I’m looking to add a column to my DataFrame combo2 that represents the ranking of DK_points by each Pos (position) group with the following code.
sort!(combo2, [:Pos, :DK_points], rev=[true, true])
dk_rank = []
for pos in groupby(combo2, :Pos)
append!(dk_rank, 1:size(pos, 1))
end
insertcols!(combo2, 6, DK_rank=dk_rank)
However, one particular value for Pos, “QB”, gives unusual results with the ranking starting at 14 rather than the desired 1.
by(combo2, :Pos, y->DataFrame(minRank = minimum(y[:,:DK_rank])))
Pos minRank
String Int64
1 QB 14
2 RB 1
3 WR 1
4 TE 1
5 DST 1
Very confused why this would happen.
Also, wondering if there are better ways to accomplish adding a ranking for multiple columns in a data set by each group of another particular column.
First, how you can do it more easily is:
by(combo2, :Pos, y -> (DK_rank=axes(y, 1)))
if your data frame is sorted
or
by(combo2, :Pos, y -> (DK_rank=sortperm(y, :DK_points, rev=true)))
if it is not sorted yet.
Now the problem you encounter is most likely related to sorting (but I am not sure). Can you please give the result of the following operation (or share your source data frame):
by(combo2, :Pos, y->DataFrame(len=nrow(y), rankrange = extrema(y[:,:DK_rank], isok=issorted(y[:,:DK_rank]))))
Additionally - I have just checked your code on some random data and I could not reproduce the problem.
Pos len rankrange isok
String Int64 Tuple… Bool
1 QB 39 (14, 52) true
2 RB 53 (1, 56) false
3 WR 56 (1, 39) false
4 TE 52 (1, 53) false
5 DST 33 (1, 33) true
Appears that the append order is out of whack.

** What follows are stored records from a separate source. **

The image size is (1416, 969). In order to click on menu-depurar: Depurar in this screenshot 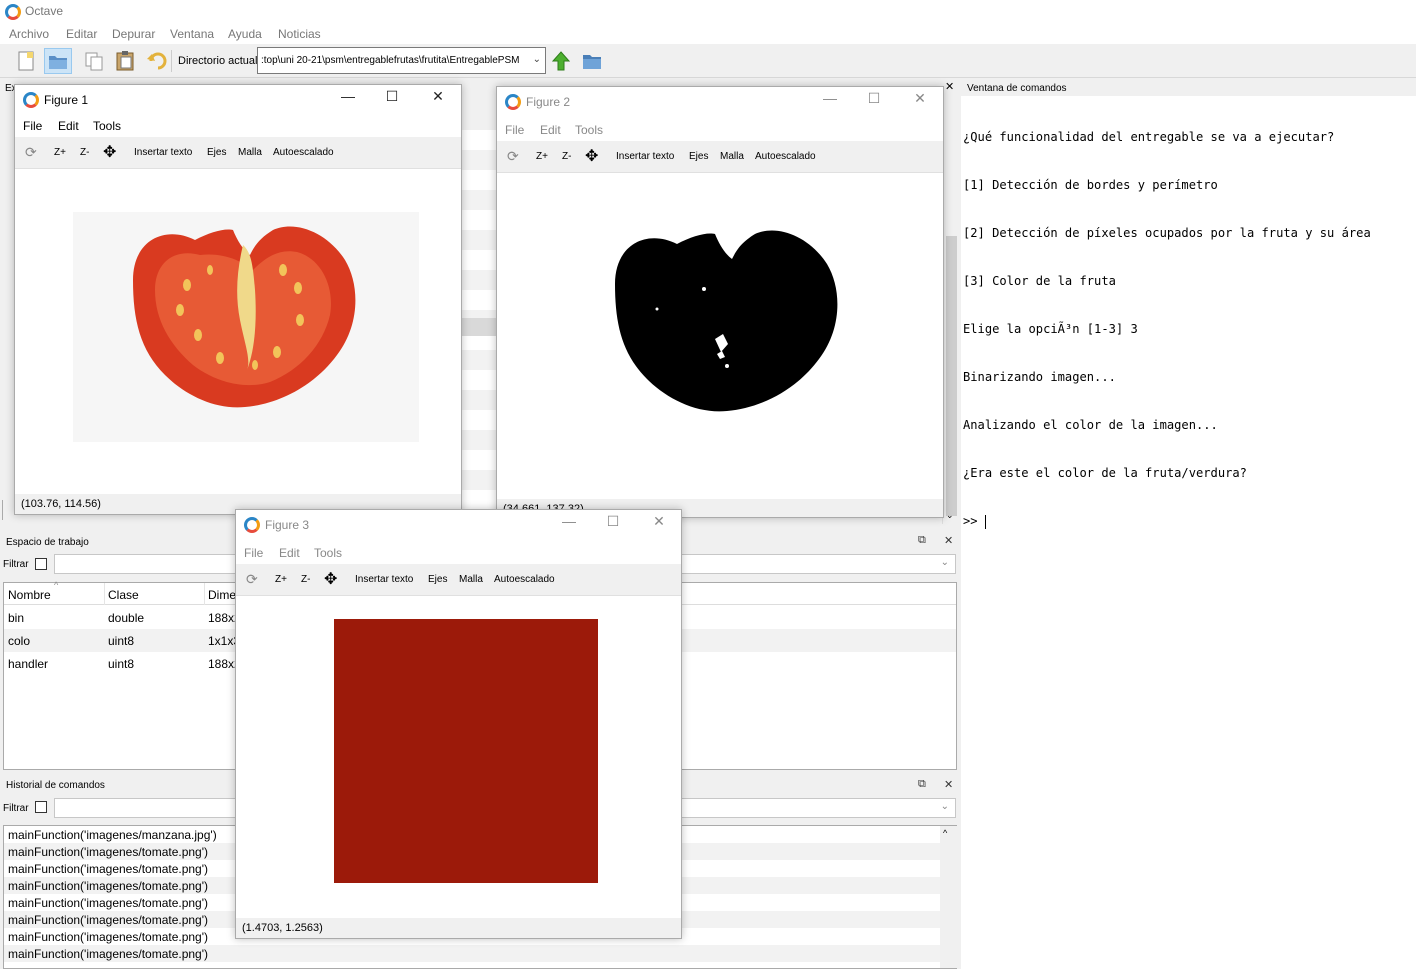, I will do `click(134, 34)`.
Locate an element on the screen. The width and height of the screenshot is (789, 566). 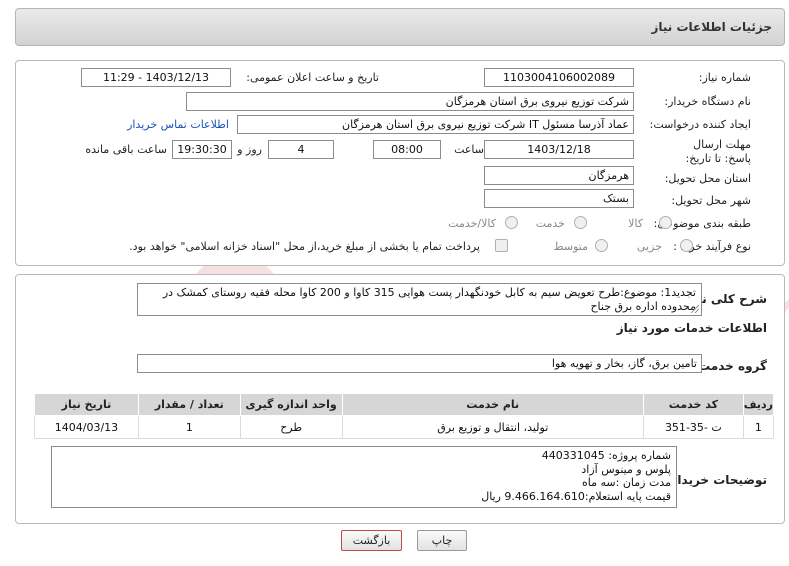
process-minor-radio is located at coordinates (686, 246).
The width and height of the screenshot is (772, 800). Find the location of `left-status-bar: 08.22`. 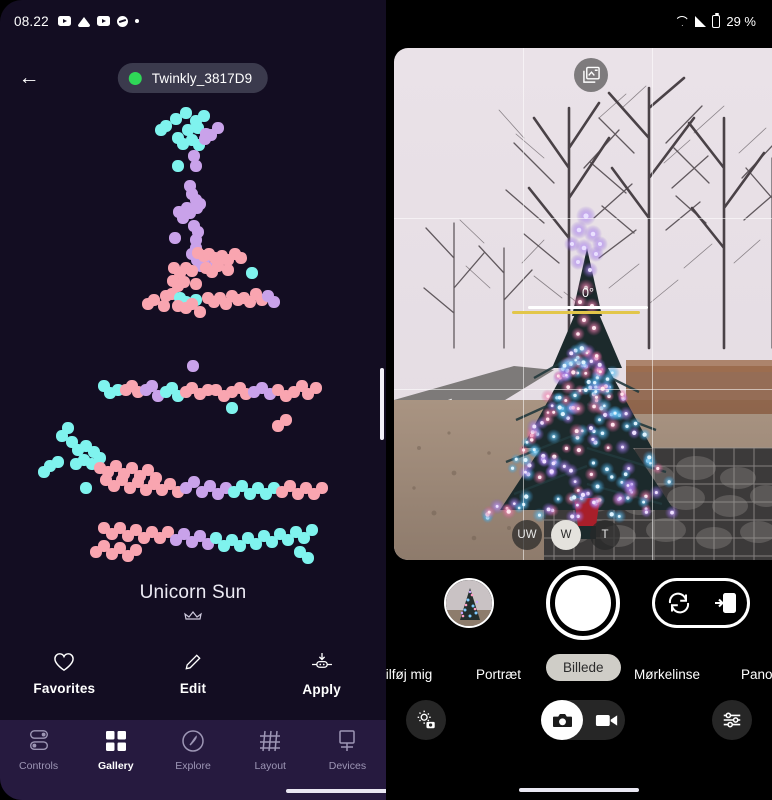

left-status-bar: 08.22 is located at coordinates (193, 21).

But not really sure why.
can you send me the data privately if you cannot share them openly? (as I have said - I have checked your codes on random data and they are OK). Also please confirm if the two methods I suggested work correctly on your data.
If I check for “sortedness” just on DK_points, seems sorting indeed didn’t work correctly.

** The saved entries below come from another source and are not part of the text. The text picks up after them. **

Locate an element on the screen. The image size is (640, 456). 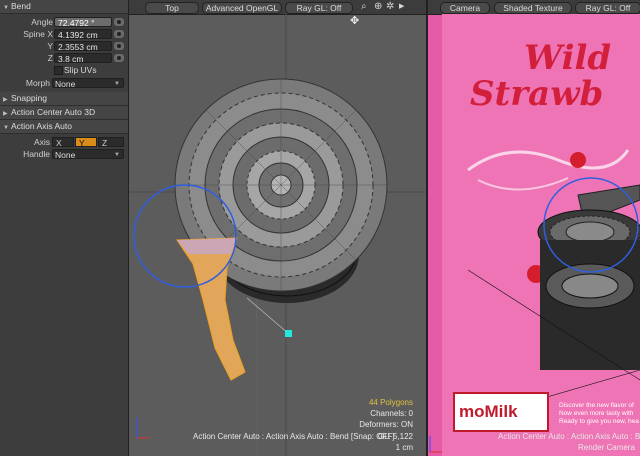
spine-x-row: Spine X 4.1392 cm is located at coordinates (64, 34).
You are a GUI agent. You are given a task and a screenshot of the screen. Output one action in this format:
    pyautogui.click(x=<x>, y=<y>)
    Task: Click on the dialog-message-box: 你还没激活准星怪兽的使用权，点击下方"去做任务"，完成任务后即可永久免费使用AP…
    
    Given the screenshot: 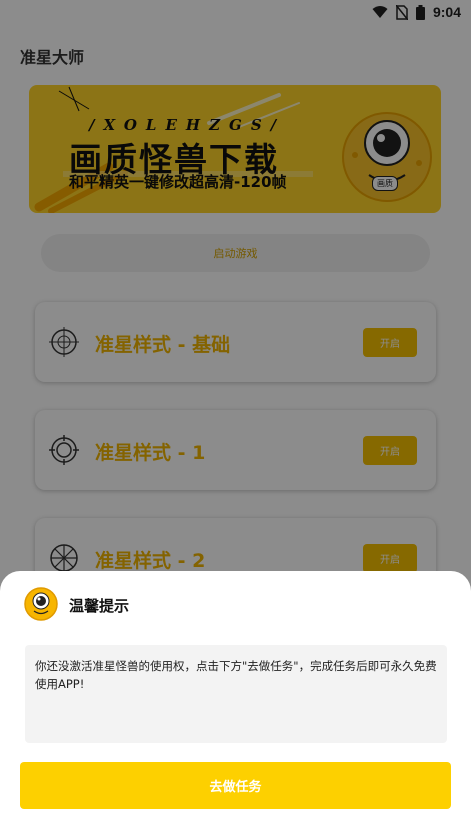 What is the action you would take?
    pyautogui.click(x=236, y=694)
    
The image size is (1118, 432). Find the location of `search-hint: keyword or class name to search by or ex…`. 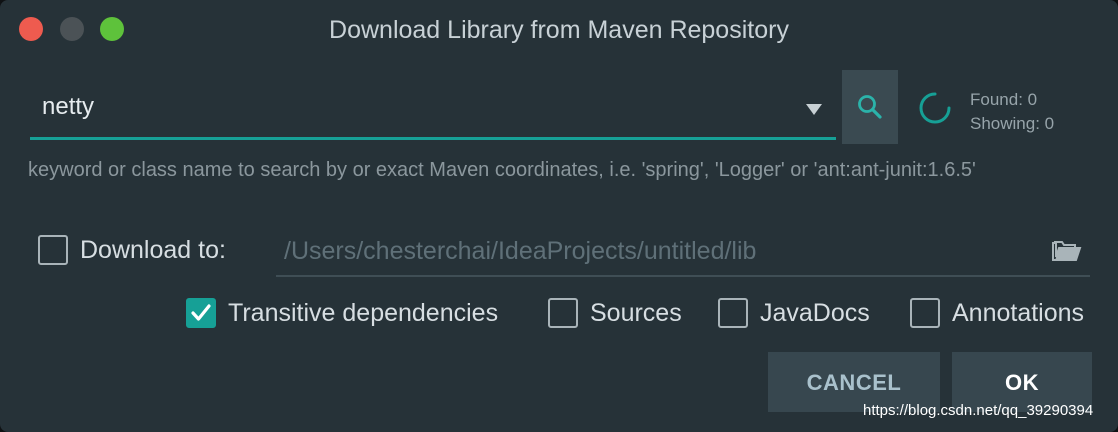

sort!(combo2, [:Pos, :DK_points], rev=[true, true])
by(combo2, :Pos, y->DataFrame(len=nrow(y), isok=issorted(y[:,:DK_points])))
Pos len isok
String Int64 Bool
1 QB 39 false
2 RB 53 false
3 WR 56 false
4 TE 52 false
5 DST 33 false
With both of the methods you provided, if I insert the rank column back to the dataframe using
m = by(combo2, :Pos, y -> (DK_rank=sortperm(y, :DK_points, rev=true)))[:, :x1]

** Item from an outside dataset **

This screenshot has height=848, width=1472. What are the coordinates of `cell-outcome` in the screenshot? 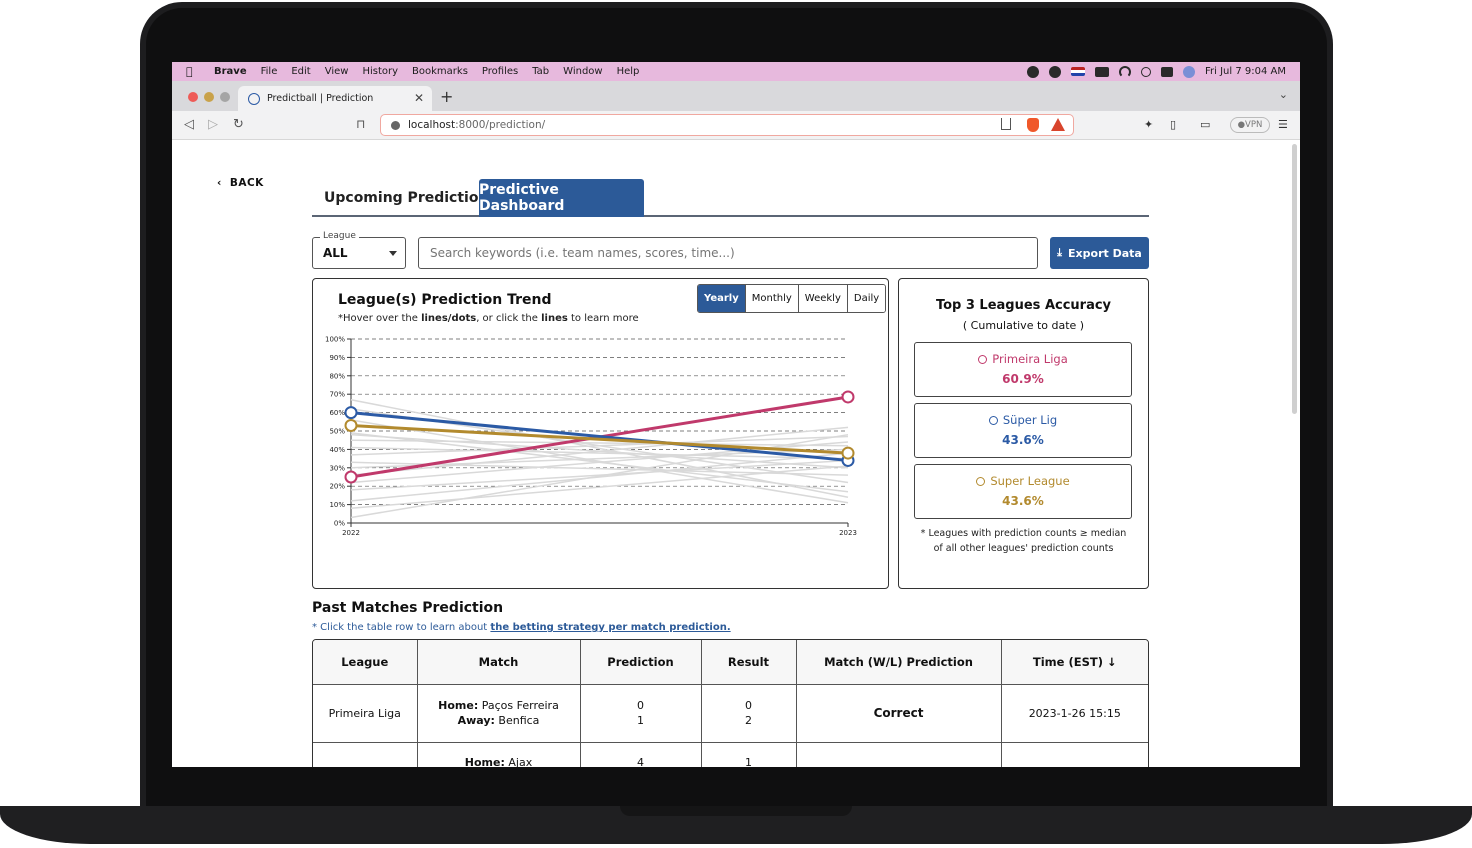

insertcols!(combo2, 6, DK_rank=m)
I get the same result as before
Please make sure that your combo2
data frame is sorted. In your post :Pos
column does not seem to be sorted in reverse order. The order should be like:
5×2 DataFrame
│ Row │ Pos │ minRank │
│ │ String │ Int64 │
├─────┼────────┼─────────┤
│ 1 │ WR │ 1 │
│ 2 │ TE │ 1 │
│ 3 │ RB │ 1 │
│ 4 │ QB │ 1 │
│ 5 │ DST │ 1 │